──────── Records ────────
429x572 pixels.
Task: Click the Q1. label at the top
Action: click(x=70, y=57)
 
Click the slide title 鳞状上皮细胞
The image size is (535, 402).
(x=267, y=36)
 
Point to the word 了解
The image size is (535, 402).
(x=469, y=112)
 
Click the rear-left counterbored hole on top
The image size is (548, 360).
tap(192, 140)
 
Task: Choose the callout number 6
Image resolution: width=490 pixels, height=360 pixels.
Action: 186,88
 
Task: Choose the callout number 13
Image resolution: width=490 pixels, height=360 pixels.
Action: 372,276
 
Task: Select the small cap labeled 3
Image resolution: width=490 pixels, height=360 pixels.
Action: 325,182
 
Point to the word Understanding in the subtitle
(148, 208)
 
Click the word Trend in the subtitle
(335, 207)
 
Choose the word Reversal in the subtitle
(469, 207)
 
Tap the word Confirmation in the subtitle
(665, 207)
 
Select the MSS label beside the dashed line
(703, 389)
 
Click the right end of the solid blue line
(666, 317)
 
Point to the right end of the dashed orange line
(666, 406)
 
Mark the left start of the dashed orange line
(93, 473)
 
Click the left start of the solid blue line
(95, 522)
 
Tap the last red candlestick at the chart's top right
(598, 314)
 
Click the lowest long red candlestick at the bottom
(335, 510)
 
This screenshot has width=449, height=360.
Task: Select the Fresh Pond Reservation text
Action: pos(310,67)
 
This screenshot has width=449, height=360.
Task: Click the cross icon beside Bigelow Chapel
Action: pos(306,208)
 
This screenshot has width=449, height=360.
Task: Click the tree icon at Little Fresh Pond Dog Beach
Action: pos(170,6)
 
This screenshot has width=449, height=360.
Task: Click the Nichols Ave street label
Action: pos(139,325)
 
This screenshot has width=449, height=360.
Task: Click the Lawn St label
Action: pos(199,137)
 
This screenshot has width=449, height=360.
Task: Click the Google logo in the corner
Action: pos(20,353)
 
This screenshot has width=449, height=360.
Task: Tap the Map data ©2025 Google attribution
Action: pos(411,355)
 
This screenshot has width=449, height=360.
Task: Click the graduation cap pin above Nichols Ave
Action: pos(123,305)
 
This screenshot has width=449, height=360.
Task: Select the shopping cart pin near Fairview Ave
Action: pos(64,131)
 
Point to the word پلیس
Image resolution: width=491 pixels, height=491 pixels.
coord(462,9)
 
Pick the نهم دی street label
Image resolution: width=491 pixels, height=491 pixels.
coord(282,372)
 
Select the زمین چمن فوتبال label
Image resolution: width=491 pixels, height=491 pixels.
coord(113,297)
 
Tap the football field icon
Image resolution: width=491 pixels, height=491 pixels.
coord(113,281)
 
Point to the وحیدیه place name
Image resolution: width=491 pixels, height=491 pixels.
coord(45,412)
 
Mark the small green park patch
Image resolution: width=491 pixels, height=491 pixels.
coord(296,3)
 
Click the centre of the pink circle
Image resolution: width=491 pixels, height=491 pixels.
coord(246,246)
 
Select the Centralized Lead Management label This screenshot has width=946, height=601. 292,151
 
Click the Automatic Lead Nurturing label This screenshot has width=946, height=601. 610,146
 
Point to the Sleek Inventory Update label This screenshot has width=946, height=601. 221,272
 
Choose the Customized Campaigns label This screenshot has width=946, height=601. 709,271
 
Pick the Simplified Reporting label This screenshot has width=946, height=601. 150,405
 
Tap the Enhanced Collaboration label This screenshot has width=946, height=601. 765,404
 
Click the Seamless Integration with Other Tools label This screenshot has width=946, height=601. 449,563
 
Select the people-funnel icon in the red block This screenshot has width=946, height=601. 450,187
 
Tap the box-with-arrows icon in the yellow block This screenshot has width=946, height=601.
────────
To do: Identify every line in the entries above that contains the string "Fresh", and copy each such line.

Answer to the problem:
Task: Select the Fresh Pond Reservation text
Task: Click the tree icon at Little Fresh Pond Dog Beach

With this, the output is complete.